Being A Wobbly People Pole

(nope, this post is not about pole dancing. Sorry. Or you’re welcome? Idk which you’d prefer…)

“Maybe a person is just made up of a lot of people,” I say. “Maybe we’re accumulating these new selves all the time.”

“Each new self standing on the last one’s shoulders until we’re these wobbly people poles?”

– Jandy Nelson, I’ll Give You The Sun

I feel like I have a fair few different personalities. Like I’m a wobbly people pole, but not only of different personalities replacing each other but different personalities coexisting together. Kinda like those mechanical colouring pencils where you can change which colour crayon you’re using each time, I feel like my personality switches around depending on who I’m with. With some friends, I’m relatively quiet, contained, kinda serious, studious. With another I’m like that but with more laughter and happiness. With another I’m full out hyper and happy and bouncy and bubbly and way more confident, though less so when other people appear as well.
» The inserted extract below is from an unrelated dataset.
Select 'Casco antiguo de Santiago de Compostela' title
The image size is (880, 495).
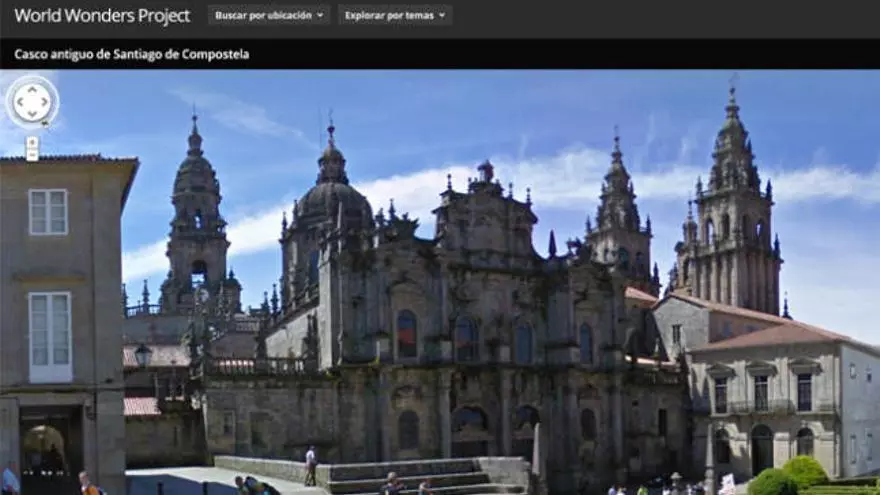132,54
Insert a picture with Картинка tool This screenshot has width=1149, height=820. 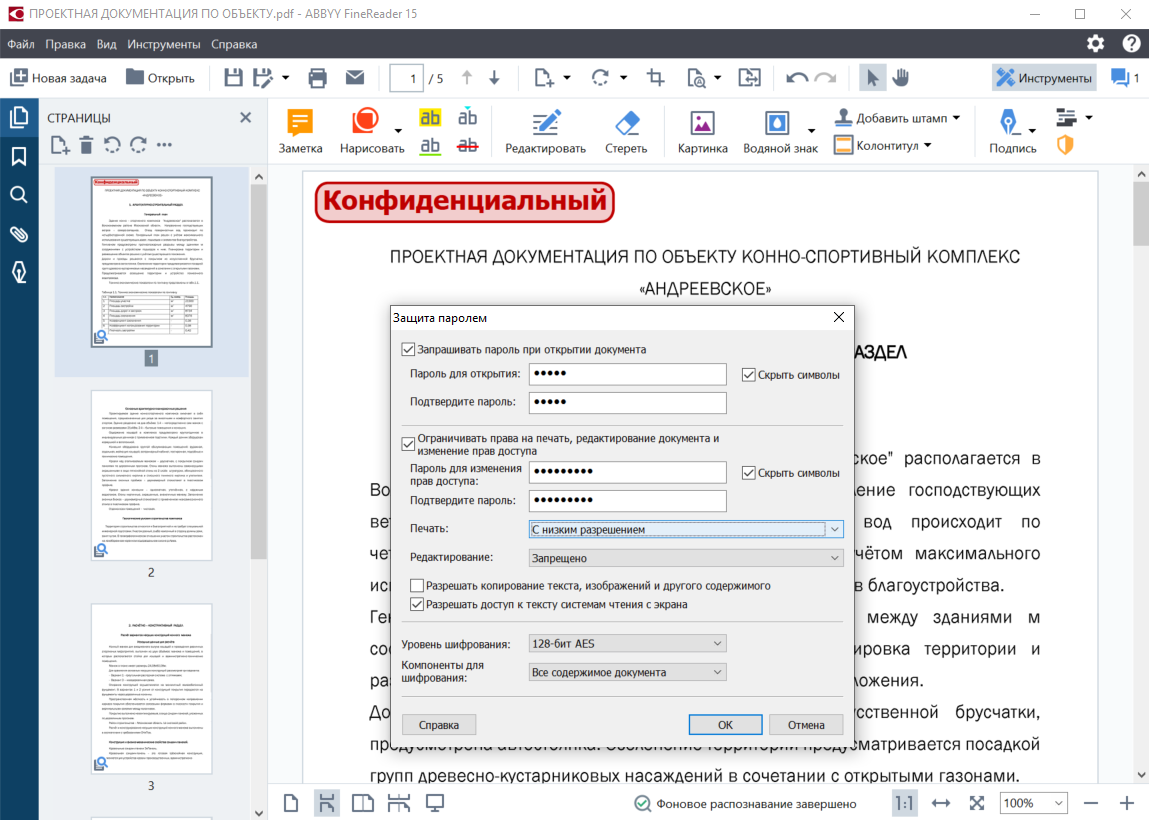(x=702, y=128)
With yet another I can rave about music and books, and with another I discuss The Mortal Instruments and fangirl over OMG MORE CASSANDRA CLARE BOOKS YES PLEASE. With one the sarcasm comes out at full force, often unintended, and with another I talk about music as well, but jazz this time.
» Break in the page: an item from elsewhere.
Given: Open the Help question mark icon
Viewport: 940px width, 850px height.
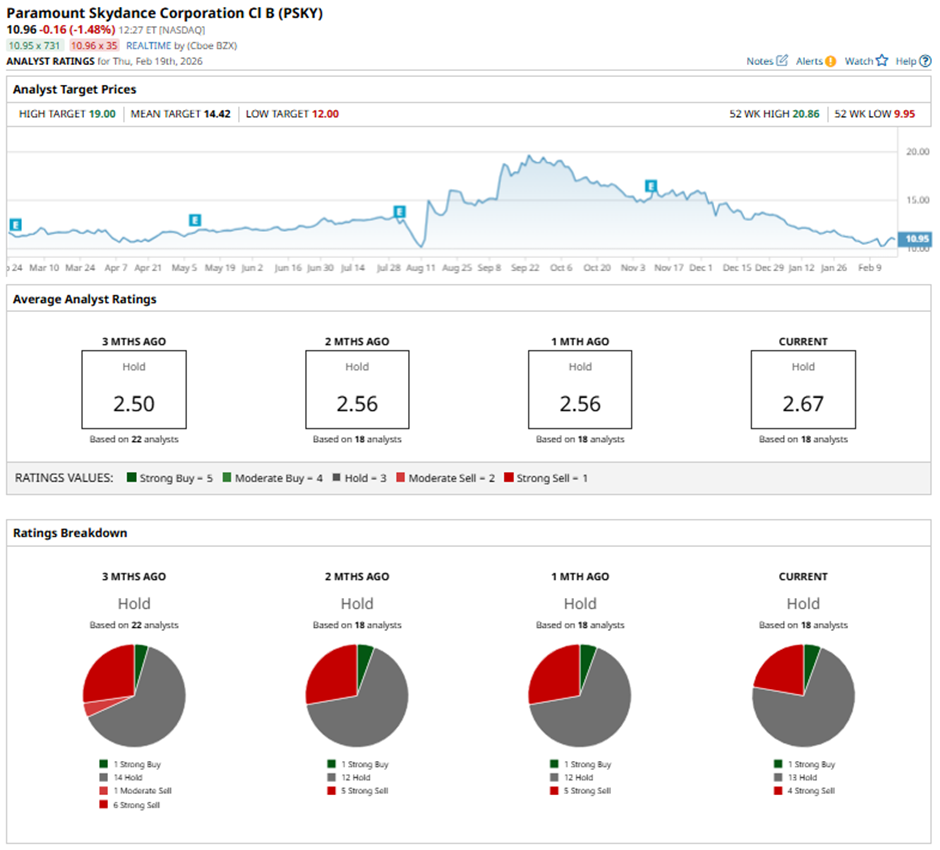Looking at the screenshot, I should [x=925, y=61].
I feel like I maybe have two friends that I’m the most me version of me with, when I can talk about all kinds of music and books and blogging and Instagram accounts that are basically works of art and the best fanfictions ever and food and accidentally Tumblr things and the stresses of life and just everything and be sarcastic and confident and happy and the most real me I can be.
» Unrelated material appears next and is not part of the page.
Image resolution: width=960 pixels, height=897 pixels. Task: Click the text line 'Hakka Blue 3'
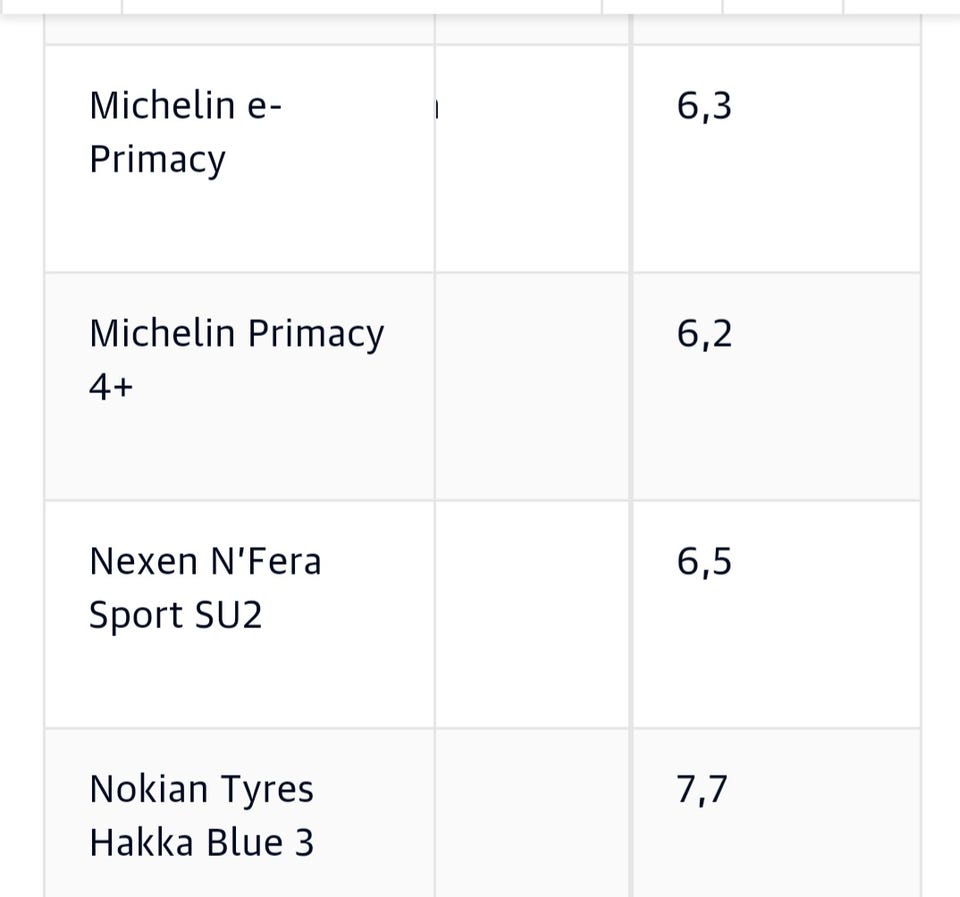click(x=201, y=842)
Then there are my internet, blog friends like Eve who I can (and have) fangirled for hours about Lauren Aquilina and Snarky Puppy with and Elm who has some awesome book recommendations and is good for freaking out about OH FLIP GCSES with and Elly and Michelle and the rest of the blog squad that I can fangirl with and ask for advice from and generally chat to.

It’s weird how many different sides to me there are, now I think about it. There’s the blogger, the secret blogger who isn’t sure who knows she blogs, the one who loves astronomy and philosophy and thinking about things (and spends half her music lessons discussing exactly that), the Instagram obsessive because I have a fascination with pretty photos, the music addict, the book nerd, the reserved me, the shy me, the sarcastic me, the cheerful and loudish me, the confident me, the fangirl, the one who loves going to concerts and playing in gigs, the one who wants to travel, the food lover (though who am I kidding I always love food)…it’s kinda hard to know which me is the most accurate one. I guess it’s the one where I feel most confident, where I feel like I’m most comfortable around my friends who know me like that and where those friends are the ones I immediately think to tell about important stuff.

Maybe it’s just a natural teenage thing or maybe it’s a whole-life thing, but it’s odd and slightly existential-crisis inducing to think about.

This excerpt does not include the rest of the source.